═══ DATA ═══
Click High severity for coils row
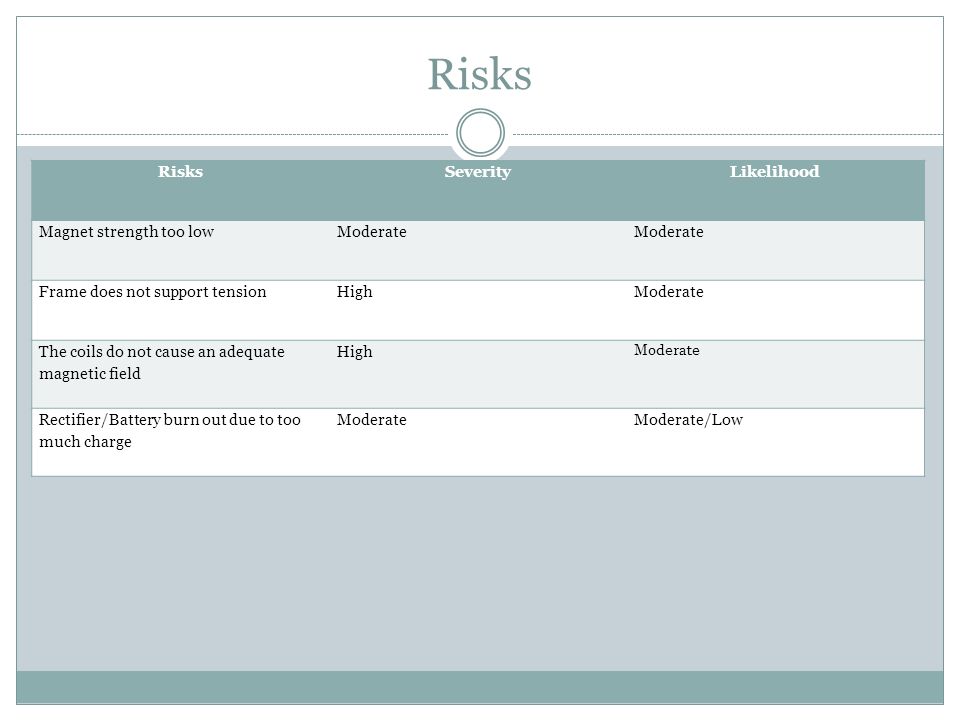 [x=354, y=352]
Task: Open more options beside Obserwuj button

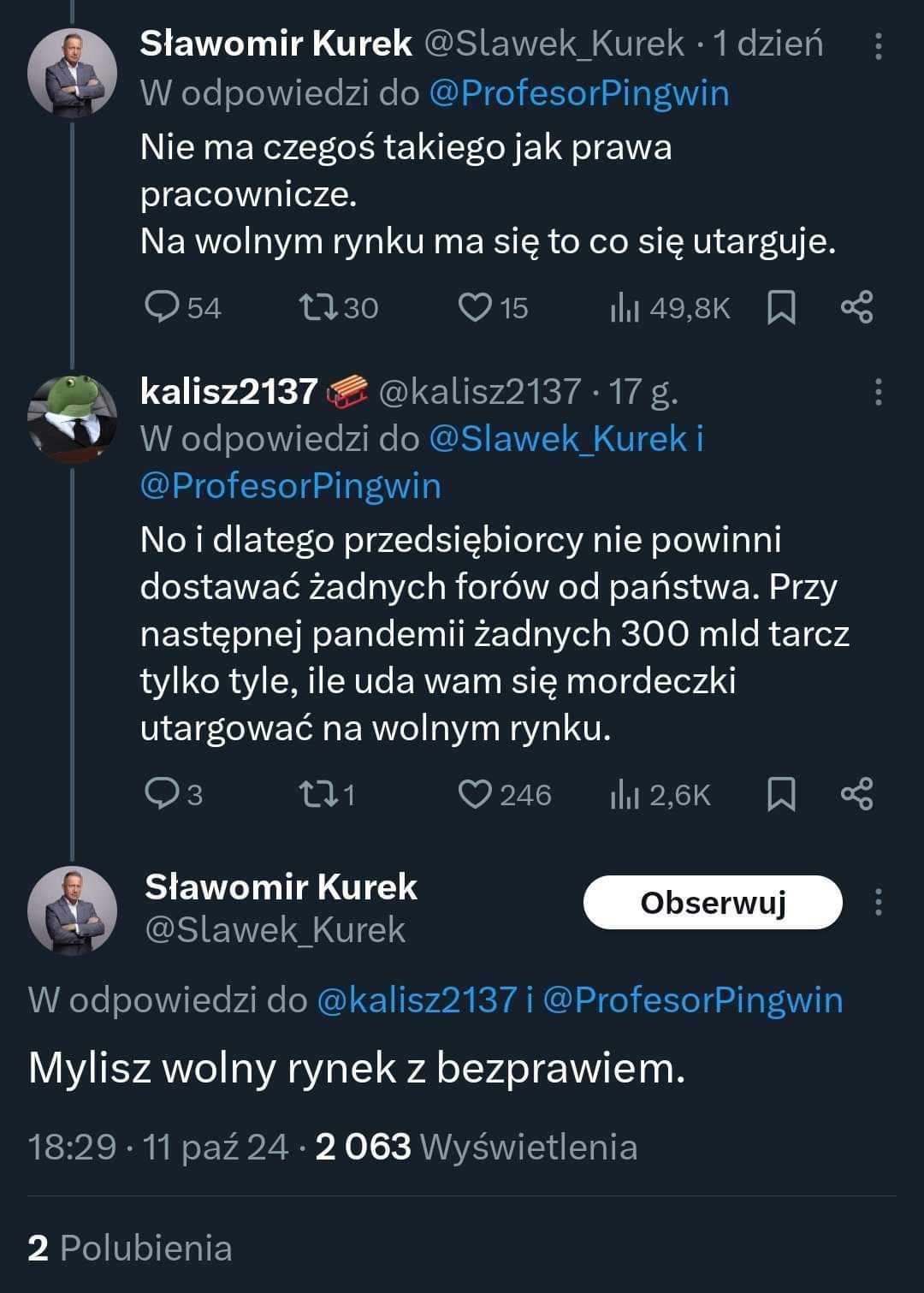Action: pos(878,903)
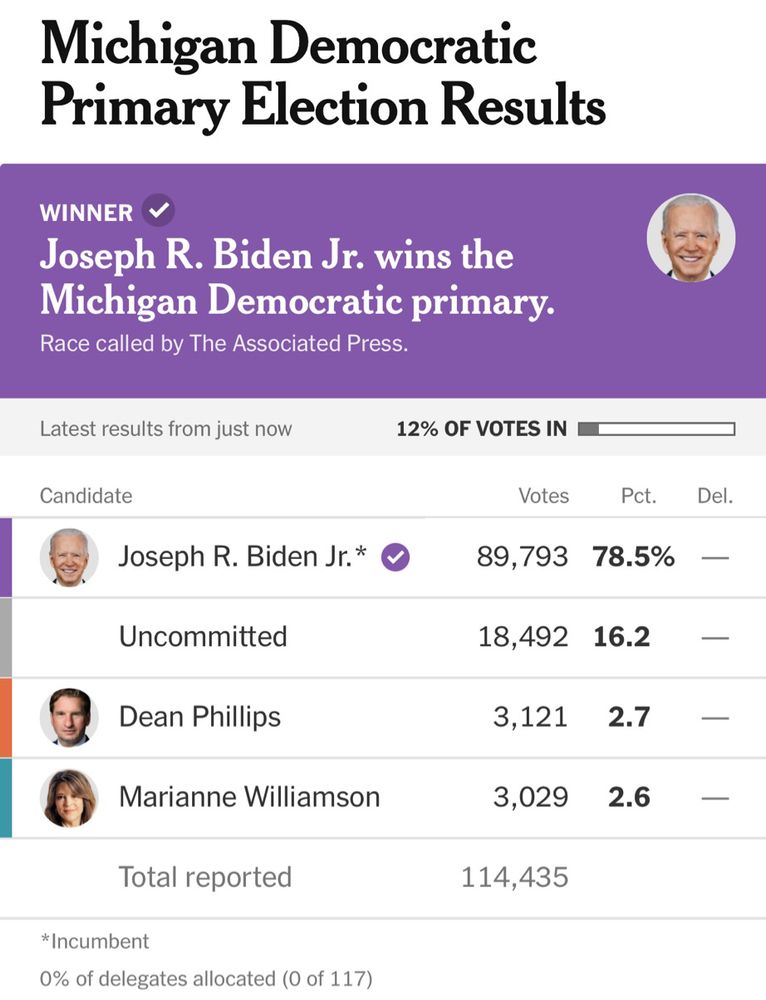766x1000 pixels.
Task: Select the Candidate column header
Action: tap(86, 495)
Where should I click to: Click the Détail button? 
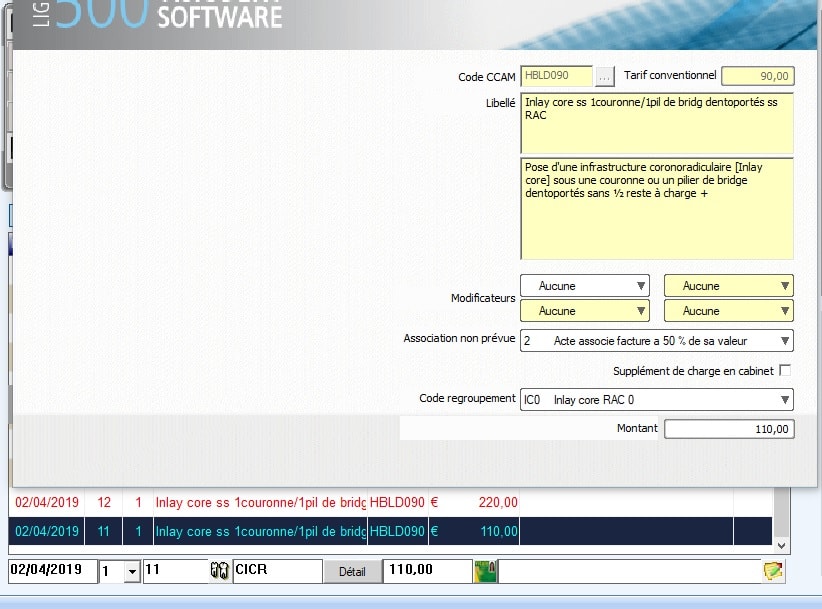point(351,571)

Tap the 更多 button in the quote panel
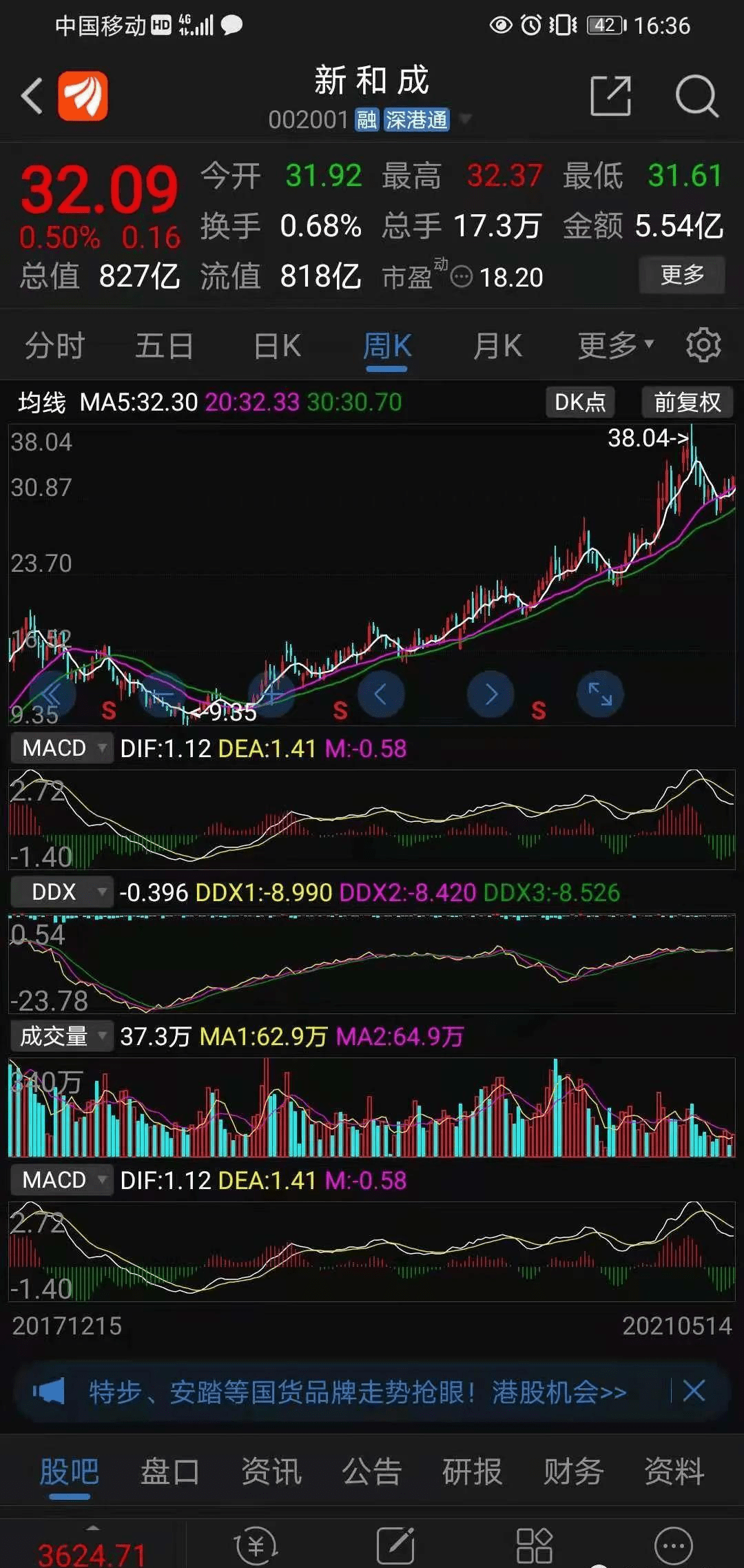tap(682, 275)
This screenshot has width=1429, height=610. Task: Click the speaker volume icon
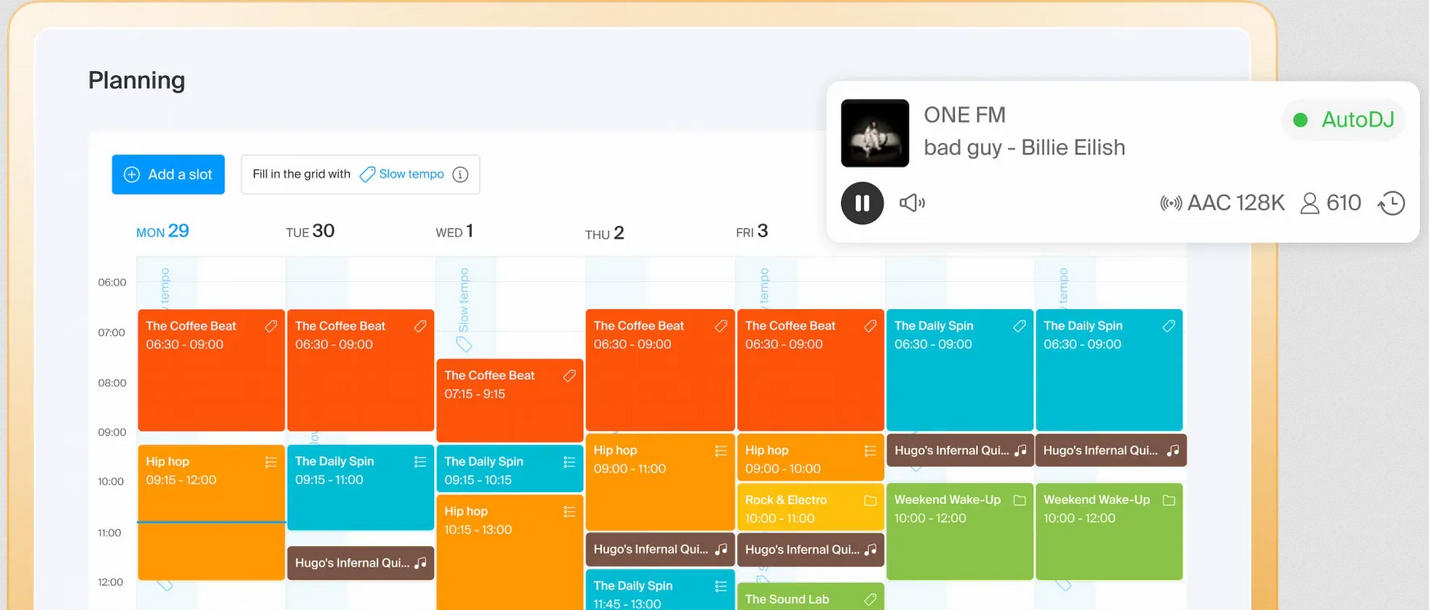[x=911, y=203]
═══
WHAT IS EXPECTED:
Quote exactly the lines from the line that contains "Where should I" through the last line of the listing, please, leaving out all pictures.

SOLUTION FOR THIS TASK:
Where should I click to: Click the Détail button? 
point(351,571)

Tap the 更多 button in the quote panel
tap(682, 275)
This screenshot has width=1429, height=610. Task: Click the speaker volume icon
[x=911, y=203]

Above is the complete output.